### Items

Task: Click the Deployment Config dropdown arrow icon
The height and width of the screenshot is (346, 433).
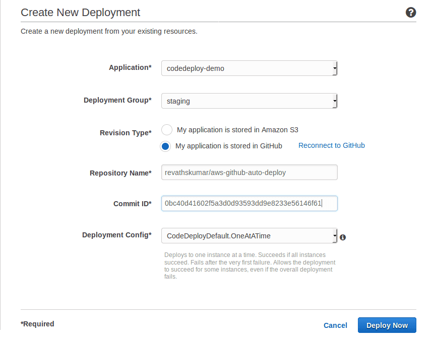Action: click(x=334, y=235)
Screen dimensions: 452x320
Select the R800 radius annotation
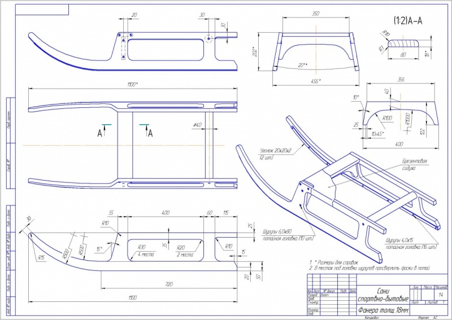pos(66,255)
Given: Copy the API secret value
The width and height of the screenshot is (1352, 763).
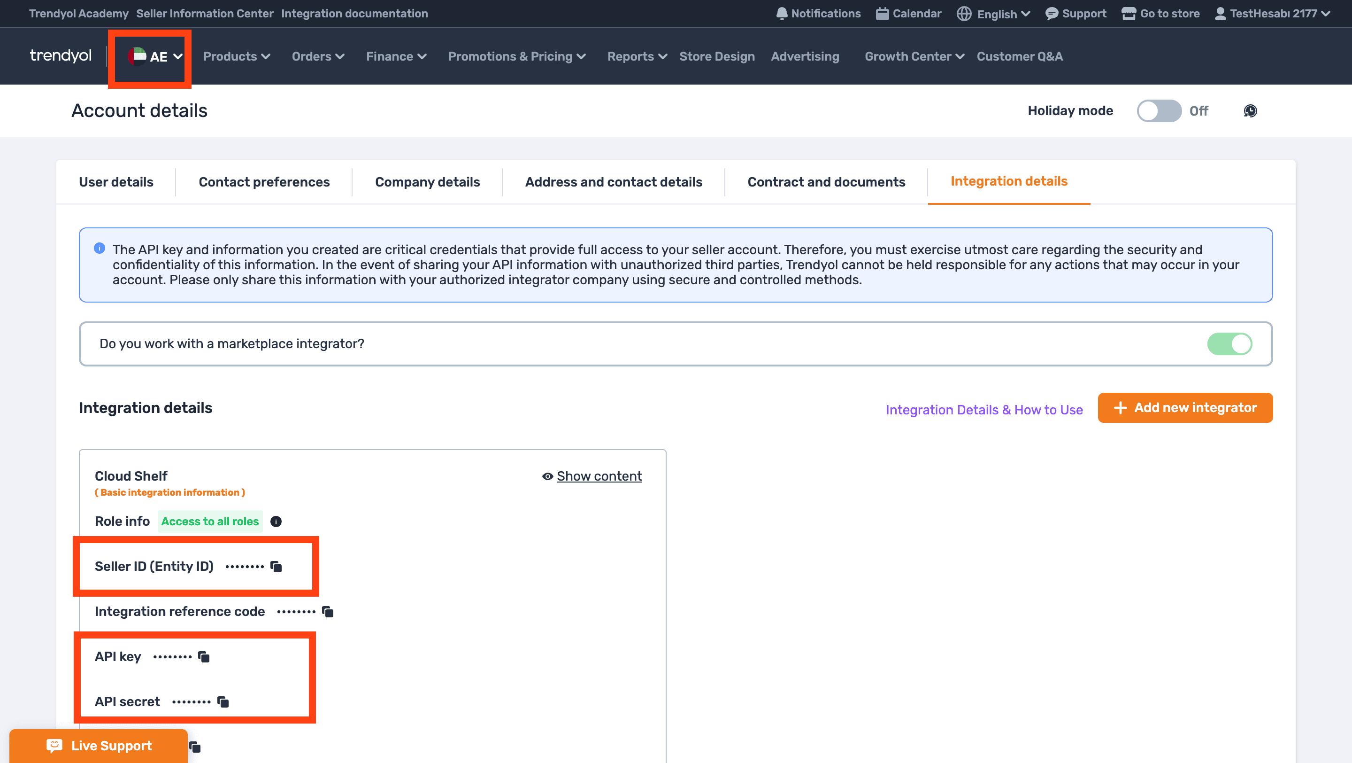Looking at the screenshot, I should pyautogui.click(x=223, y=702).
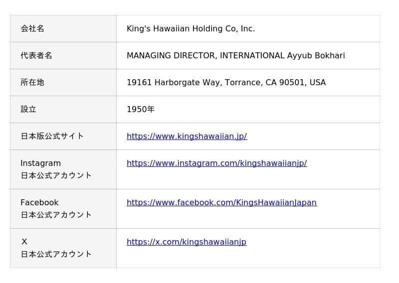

######

*Exercise brief*
Convert the records into a numbered list, starting from the line containing "Given: Copy the API secret value" and continuing through the end of the records, including both ends. Leave out blank lines and omit the pictures.

*Correct answer*
1. Given: Copy the API secret value
2. The width and height of the screenshot is (1352, 763).
3. Looking at the screenshot, I should pyautogui.click(x=223, y=702).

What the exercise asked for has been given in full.